# Start of PAGE

Re: [PATCH] ibacm: Compare logical partitions instead of pkeys

[Date Prev][Date Next][Thread Prev][Thread Next][Date Index][Thread Index]

 



On 12/20/2018 2:08 AM, Håkon Bugge wrote:
> [resent as plain-text]
> 
>> On 20 Dec 2018, at 04:03, Hal Rosenstock <hal@xxxxxxxxxxxxxxxxxx> wrote:
>>
>> On 12/19/2018 3:08 PM, Håkon Bugge wrote:
>>> Using ibacm in an environment with limited pkeys, it is unable to
>>> obtain a Path Record (PR) in some situations.
>>>
>>> The use of limited pkey implies communication over the logical
>>> partition where one peer is a full member and the other is limited.
>>>
>>> When comparing pkey values, the above difference will yield a
>>> mismatch, even if the logical partitions of the two pkeys compared are
>>> the very same.
>>>
>>> Fixed by introducing a helper function which compares the logical
>>> partitions.

# End of PAGE
# Start of EXTRACTED DATA

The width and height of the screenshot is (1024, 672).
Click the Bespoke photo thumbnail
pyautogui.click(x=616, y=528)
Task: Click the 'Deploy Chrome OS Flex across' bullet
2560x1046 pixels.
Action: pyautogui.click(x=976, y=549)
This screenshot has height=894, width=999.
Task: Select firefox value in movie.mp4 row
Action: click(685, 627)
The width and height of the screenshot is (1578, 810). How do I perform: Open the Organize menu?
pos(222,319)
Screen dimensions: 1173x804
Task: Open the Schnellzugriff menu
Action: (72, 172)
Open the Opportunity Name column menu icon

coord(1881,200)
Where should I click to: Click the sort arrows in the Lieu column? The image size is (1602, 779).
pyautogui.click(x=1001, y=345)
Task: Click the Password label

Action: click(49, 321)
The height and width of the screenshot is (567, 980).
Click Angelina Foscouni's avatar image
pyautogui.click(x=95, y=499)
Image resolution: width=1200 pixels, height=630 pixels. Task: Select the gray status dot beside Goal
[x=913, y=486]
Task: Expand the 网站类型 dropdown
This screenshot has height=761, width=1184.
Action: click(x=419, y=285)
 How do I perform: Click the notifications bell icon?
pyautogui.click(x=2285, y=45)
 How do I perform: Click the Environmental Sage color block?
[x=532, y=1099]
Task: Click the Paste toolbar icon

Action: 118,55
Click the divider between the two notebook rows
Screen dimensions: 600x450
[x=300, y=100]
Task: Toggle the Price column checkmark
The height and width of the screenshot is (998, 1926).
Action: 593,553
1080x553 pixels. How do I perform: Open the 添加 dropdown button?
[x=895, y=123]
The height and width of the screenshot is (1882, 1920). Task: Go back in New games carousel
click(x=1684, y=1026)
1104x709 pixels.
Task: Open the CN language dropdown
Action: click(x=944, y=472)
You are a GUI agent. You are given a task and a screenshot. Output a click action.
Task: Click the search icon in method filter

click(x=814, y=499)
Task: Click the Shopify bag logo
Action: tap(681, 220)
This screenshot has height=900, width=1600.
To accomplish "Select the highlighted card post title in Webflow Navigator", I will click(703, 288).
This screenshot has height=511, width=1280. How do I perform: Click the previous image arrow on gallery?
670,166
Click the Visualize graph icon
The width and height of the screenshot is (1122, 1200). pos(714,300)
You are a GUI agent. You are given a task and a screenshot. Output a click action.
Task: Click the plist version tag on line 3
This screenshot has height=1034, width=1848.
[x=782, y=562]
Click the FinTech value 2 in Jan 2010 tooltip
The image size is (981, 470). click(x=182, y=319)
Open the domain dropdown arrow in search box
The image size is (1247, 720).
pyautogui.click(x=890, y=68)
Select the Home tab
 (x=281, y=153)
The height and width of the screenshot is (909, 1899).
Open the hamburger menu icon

# End of EXTRACTED DATA

TASKS TO COMPLETE:
[1] Can you convert the records, starting at their first line and ending at the line containing "Action: 593,553", into a JSON list of strings with one string per line and blank lines left out?
[2] How would you carry on the mailing-list thread about the ibacm patch from its last line?

WRITTEN ANSWERS:
[1]
[
  "The width and height of the screenshot is (1024, 672).",
  "Click the Bespoke photo thumbnail",
  "pyautogui.click(x=616, y=528)",
  "Task: Click the 'Deploy Chrome OS Flex across' bullet",
  "2560x1046 pixels.",
  "Action: pyautogui.click(x=976, y=549)",
  "This screenshot has height=894, width=999.",
  "Task: Select firefox value in movie.mp4 row",
  "Action: click(685, 627)",
  "The width and height of the screenshot is (1578, 810). How do I perform: Open the Organize menu?",
  "pos(222,319)",
  "Screen dimensions: 1173x804",
  "Task: Open the Schnellzugriff menu",
  "Action: (72, 172)",
  "Open the Opportunity Name column menu icon",
  "coord(1881,200)",
  "Where should I click to: Click the sort arrows in the Lieu column? The image size is (1602, 779).",
  "pyautogui.click(x=1001, y=345)",
  "Task: Click the Password label",
  "Action: click(49, 321)",
  "The height and width of the screenshot is (567, 980).",
  "Click Angelina Foscouni's avatar image",
  "pyautogui.click(x=95, y=499)",
  "Image resolution: width=1200 pixels, height=630 pixels. Task: Select the gray status dot beside Goal",
  "[x=913, y=486]",
  "Task: Expand the 网站类型 dropdown",
  "This screenshot has height=761, width=1184.",
  "Action: click(x=419, y=285)",
  " How do I perform: Click the notifications bell icon?",
  "pyautogui.click(x=2285, y=45)",
  " How do I perform: Click the Environmental Sage color block?",
  "[x=532, y=1099]",
  "Task: Click the Paste toolbar icon",
  "Action: 118,55",
  "Click the divider between the two notebook rows",
  "Screen dimensions: 600x450",
  "[x=300, y=100]",
  "Task: Toggle the Price column checkmark",
  "The height and width of the screenshot is (998, 1926).",
  "Action: 593,553"
]

[2]
>>>
>>> Querying a PR on the peer which uses the full partition, we see
>>> without this commit:
>>>
>>> ib_acme -s 192.168.200.203 -d  192.168.200.200 -v
>>> Service: /usr/local/var/run/ibacm-unix.sock
>>> Destination: 192.168.200.200
>>> Source: 192.168.200.203
>>> Path information
>>>  dgid: fe80::21:2800:1a1:7c97
>>>  sgid: fe80::21:2800:1ce:ac18
>>>  dlid: 243
>>>  slid: 246
>>>  flow label: 0x0
>>>  hop limit: 0
>>>  tclass: 0
>>>  reversible: 1
>>>  pkey: 0x2b4
>>>  sl: 0
>>>  mtu: 4
>>>  rate: 7
>>>  packet lifetime: 16
>>> SA verification: failed Cannot assign requested address
>>>
>>> The verbose ibacm log contains:
>>>
>>> acm_get_ep_address: SLID(246) DLID(243)
>>> acm_get_ep_address: notice - could not find SLID(246) DLID(243)
>>> acm_svr_query_path: notice - could not find local end point address
>>>
>>> With this commit, the query with verification has success and we see
>>> in the log:
>>>
>>> acm_get_ep_address: SLID(246) DLID(243)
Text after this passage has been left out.